I am always trying new ideas and new methods for cooking, whether it be new ideas, new recipes, new cooking methods, new flavorings or seasonings, etc. I am always up for something new. We love our meats and eat them prepared in a wide variety of methods and ways. Sometimes I marinate them, sometimes I use a dry rub, sometimes I use a paste. How to Flavor Your Meats I am game to try just about anything. It keeps things fun and exciting. Everyday is different. Larry just never knows what to expect for dinner. He just knows whatever it is, it will be good.

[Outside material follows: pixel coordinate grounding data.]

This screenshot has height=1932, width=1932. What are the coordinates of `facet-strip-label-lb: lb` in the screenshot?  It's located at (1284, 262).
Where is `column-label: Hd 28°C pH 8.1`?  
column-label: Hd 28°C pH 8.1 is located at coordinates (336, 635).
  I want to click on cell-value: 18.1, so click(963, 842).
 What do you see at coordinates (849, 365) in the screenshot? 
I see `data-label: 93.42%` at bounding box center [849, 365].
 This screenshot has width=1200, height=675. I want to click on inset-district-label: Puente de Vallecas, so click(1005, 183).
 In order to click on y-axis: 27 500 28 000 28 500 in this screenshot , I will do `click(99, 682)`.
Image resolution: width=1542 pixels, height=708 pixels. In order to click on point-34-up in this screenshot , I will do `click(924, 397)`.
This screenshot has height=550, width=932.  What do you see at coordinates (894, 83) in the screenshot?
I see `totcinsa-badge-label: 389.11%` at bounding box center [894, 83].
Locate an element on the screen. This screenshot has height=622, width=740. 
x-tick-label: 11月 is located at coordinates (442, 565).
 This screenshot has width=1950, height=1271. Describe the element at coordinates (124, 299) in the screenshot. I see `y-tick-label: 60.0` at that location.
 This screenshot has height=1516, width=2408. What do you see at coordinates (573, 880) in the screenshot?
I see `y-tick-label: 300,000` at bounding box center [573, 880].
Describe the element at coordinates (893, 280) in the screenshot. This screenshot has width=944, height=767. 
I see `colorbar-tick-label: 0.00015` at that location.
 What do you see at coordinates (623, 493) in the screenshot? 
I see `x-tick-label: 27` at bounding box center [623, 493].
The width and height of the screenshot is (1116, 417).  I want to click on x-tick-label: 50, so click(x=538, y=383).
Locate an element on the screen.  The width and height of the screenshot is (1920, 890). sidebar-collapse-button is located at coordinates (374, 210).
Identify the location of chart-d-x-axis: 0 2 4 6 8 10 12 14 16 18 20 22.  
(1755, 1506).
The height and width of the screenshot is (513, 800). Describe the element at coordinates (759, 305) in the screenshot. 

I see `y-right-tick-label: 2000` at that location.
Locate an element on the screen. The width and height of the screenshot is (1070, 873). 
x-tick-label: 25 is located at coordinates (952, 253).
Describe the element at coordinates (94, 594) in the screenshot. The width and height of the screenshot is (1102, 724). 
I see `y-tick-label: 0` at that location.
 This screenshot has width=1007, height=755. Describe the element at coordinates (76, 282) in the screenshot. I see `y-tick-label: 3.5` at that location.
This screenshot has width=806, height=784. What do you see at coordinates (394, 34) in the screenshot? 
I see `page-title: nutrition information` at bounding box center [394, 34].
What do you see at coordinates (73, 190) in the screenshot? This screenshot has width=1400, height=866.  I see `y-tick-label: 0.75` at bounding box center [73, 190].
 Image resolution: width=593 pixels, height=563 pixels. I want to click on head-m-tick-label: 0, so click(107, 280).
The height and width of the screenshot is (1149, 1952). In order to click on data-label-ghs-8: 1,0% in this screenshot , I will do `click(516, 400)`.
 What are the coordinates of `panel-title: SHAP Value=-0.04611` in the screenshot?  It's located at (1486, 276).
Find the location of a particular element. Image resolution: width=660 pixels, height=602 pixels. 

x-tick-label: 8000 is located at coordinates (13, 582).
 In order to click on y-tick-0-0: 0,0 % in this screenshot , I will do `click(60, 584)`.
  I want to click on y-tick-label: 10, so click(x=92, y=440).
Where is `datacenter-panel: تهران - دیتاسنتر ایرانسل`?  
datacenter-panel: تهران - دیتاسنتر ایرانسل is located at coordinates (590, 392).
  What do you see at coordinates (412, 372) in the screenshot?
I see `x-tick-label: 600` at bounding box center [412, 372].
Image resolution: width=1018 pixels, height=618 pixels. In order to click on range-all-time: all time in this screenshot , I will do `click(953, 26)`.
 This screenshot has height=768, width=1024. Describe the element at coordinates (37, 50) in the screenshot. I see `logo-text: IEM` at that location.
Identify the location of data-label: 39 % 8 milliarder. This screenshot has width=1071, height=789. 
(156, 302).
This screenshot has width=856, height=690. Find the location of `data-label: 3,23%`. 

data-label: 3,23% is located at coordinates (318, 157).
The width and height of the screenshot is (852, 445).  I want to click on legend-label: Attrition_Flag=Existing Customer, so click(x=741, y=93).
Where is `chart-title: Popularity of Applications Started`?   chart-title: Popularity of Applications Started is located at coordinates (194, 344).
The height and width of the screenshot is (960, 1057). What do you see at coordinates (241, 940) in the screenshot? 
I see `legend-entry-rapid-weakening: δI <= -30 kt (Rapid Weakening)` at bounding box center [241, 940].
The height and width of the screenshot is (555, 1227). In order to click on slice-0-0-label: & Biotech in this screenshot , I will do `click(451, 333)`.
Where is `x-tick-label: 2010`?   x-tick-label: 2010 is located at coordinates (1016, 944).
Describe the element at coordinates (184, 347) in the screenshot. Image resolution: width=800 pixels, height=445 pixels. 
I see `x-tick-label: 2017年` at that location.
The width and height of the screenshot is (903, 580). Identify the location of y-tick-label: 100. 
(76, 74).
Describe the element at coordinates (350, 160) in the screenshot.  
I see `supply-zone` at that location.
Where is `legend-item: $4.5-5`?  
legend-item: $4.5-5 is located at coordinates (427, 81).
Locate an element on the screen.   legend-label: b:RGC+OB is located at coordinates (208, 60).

I made some Parmagiano crusted pork chops last night, that I served with some potatoes roasted with onions and artichoke hearts and some roasted garlic bread. So I guess my prep method for my meat was more like the paste method this time. I should have added some more vegetables, but Larry said we didn’t need any more. I disagree, but hey live and learn, right?! I guess I did add some more vegetables by topping it with some of my red pepper coulis though. Chicken Stuffed with Artichoke Hearts and Olives. I chose to go with a lighter white blend this time, since I served pork, however, a red or a pinot noir would have paired very nicely with the meal as well.
Parmagiano Crusted Pork Chops
1 1/2 cups bread crumbs
1 cup Parmagiano (or Romano) cheese
1 TBSP fresh sage, chopped fine
1 tsp lemon zest
salt & pepper to taste
1/4 cup flour
2 eggs, lightly beaten
butter – I used some of my leftover chipotle butter
4 thick cut pork chops
Mix the flour and salt & pepper together on a shallow plate.
Beat the eggs lightly in a separate bowl.
Mix the bread crumbs, sage and Parmagiano cheese together in a shallow bowl.
Completely coat the pork chops in the flour mixture, shaking off the excess flour, then dip it into the egg and completely coat again. Lastly, dip it into the Parmagiano mixture and completely coat again.
Preheat the oven to 425* F.
Spray a baking dish with cooking spray (you can also use some aluminum foil as well if you like. It definitely helps with the clean up)
Heat the olive oil and butter in a skillet and carefully place the pork chops in the mixture. Completely brown the meat on both sides. You want a nice crust formed on the meat.
When the pork is browned, place it in the prepared baking dish and pop it into the oven. Bake for about 20-30 minutes, or until the internal temperature reaches 160* F on the meat thermometer. I topped mine with some leftover red pepper coulis, which made it really come to life. Serve with your favorite side dishes, and dinner is done.